**Aim of the exercise:**
Find the word "agent" in the listing. Copy out each line where it occurs.
Content starts
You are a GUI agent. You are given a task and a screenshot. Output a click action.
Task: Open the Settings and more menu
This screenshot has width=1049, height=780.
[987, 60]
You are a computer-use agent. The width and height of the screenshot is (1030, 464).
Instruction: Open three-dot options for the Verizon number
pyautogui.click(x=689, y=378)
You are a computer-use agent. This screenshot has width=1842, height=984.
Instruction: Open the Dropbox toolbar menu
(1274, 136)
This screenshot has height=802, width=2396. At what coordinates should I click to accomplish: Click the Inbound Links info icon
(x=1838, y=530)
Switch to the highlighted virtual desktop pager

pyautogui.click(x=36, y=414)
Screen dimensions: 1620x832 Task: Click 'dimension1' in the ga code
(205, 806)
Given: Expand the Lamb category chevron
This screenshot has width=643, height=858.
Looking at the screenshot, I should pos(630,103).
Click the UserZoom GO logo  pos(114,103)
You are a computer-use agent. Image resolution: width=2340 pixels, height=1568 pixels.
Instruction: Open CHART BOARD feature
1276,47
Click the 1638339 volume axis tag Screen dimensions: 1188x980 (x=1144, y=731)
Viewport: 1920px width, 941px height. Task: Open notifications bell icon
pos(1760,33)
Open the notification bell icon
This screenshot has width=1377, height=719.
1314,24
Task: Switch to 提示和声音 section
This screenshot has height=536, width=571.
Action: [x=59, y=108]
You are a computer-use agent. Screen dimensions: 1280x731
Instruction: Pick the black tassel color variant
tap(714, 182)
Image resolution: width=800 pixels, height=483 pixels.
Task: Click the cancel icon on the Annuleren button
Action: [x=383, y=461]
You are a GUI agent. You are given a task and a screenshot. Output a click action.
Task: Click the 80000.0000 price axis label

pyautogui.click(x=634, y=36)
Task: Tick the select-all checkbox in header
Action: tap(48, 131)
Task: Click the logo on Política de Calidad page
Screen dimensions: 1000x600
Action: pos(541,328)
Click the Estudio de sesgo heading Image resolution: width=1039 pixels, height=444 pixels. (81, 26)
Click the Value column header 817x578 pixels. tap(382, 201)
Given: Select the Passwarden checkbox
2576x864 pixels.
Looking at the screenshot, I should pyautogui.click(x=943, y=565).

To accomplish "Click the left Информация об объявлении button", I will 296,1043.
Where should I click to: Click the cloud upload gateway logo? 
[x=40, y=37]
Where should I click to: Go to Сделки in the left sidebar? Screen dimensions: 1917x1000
Content ends
**Answer to this task:**
You are a GUI agent. You are given a task and a screenshot. Output a click action.
You are a computer-use agent. The width and height of the screenshot is (1030, 464).
You are a computer-use agent. This screenshot has width=1842, height=984.
You are a computer-use agent. Image resolution: width=2340 pixels, height=1568 pixels.
You are a computer-use agent. Screen dimensions: 1280x731
You are a GUI agent. You are given a task and a screenshot. Output a click action.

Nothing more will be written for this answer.